Optimizing GPU utilization is essential in modern computing, particularly for AI and ML processing, where GPUs play a pivotal role due to their unparalleled ability to handle parallel computations and process large datasets rapidly. Modern GPUs are invaluable in these fields. They have thousands of cores that enable very high parallelism. This enables complex model training and real-time data analysis that are impractical with traditional CPUs.
By fully utilizing GPU resources, organizations can accelerate MLOps workflows, achieve faster insights, and enhance the efficiency of their computing infrastructure. This leads to significant cost savings by reducing the need for additional hardware and operational expenses, while also improving scalability and flexibility to meet the dynamic demands of contemporary computational tasks. One key method for optimizing GPU utilization is by sharing the GPUs among different workloads. This is where virtual GPU (vGPU), Multi-Instance GPUs (MIG) and GPU Time-Slicing come to our rescue!

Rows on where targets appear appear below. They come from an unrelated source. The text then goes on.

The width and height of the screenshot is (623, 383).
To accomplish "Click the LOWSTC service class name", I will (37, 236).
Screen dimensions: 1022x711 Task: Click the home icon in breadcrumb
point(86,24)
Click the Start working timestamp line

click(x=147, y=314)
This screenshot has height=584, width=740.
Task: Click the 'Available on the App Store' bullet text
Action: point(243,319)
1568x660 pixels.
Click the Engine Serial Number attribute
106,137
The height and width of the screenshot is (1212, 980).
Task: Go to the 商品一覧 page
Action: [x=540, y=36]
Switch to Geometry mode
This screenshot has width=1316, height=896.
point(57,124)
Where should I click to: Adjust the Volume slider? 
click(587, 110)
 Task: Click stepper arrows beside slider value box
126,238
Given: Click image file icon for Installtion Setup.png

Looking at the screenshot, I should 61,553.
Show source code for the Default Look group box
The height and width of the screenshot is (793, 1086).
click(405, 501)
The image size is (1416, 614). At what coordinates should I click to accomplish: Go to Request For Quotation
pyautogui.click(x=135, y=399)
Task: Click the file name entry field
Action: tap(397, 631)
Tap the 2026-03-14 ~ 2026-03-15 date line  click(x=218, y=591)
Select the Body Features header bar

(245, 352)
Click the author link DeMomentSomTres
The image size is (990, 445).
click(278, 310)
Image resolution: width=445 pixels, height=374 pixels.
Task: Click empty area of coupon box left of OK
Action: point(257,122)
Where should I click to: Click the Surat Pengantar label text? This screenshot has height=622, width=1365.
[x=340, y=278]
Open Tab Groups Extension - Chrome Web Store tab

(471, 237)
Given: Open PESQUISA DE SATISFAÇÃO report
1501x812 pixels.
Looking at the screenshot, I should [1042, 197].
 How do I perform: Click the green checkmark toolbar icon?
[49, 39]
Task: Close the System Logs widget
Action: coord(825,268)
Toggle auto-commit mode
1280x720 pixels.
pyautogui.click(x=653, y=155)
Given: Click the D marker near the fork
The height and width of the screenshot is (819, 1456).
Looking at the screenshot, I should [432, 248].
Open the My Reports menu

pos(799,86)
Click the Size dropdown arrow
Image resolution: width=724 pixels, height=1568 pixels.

(vGPU vs MIG vs Time-Slicing)
GPU optimization techniques
vGPU, MIG and GPU Time-Slicing all aim to optimize the utilization of GPU resources by enabling multiple tasks or users to share a single physical GPU. Though, there are some differences between them in terms of their working, hardware requirements & use-cases. In this blog post, we will clarify these differences and help you make the best choice for better GPU optimization.
Virtual GPU (vGPU)
vGPU, or Virtual GPU, is a technology that allows a physical GPU to be shared among multiple virtual machines (VMs). Each VM gets its own dedicated portion of the GPU’s resources, enabling multiple users or applications to access GPU acceleration simultaneously. This virtualization technology is essential for environments that require high-performance graphics or compute capabilities for consistent and predictable performance for each VM.
(vGPU)
vGPU use cases
vGPU is useful where GPU needs to be made available on a virtual machine. Some specific examples of the same are virtual desktop infrastructure (VDI), cloud gaming, and remote workstation scenarios.
For AI/ML processing, vGPU is important to run the workloads in containerized environments.
Benefits of vGPU
- vGPU allows each VM to have its own dedicated portion of the GPU’s resources. This ensures consistent and predictable performance for each VM.
- Since resources are allocated statically, workloads running in one VM do not interfere with those in another, preventing performance degradation due to resource contention.
- Each vGPU instance operates within its own VM, providing strong security boundaries. This isolation is crucial for multi-tenant environments where data privacy and security are paramount and often mandatory in highly regulated industries.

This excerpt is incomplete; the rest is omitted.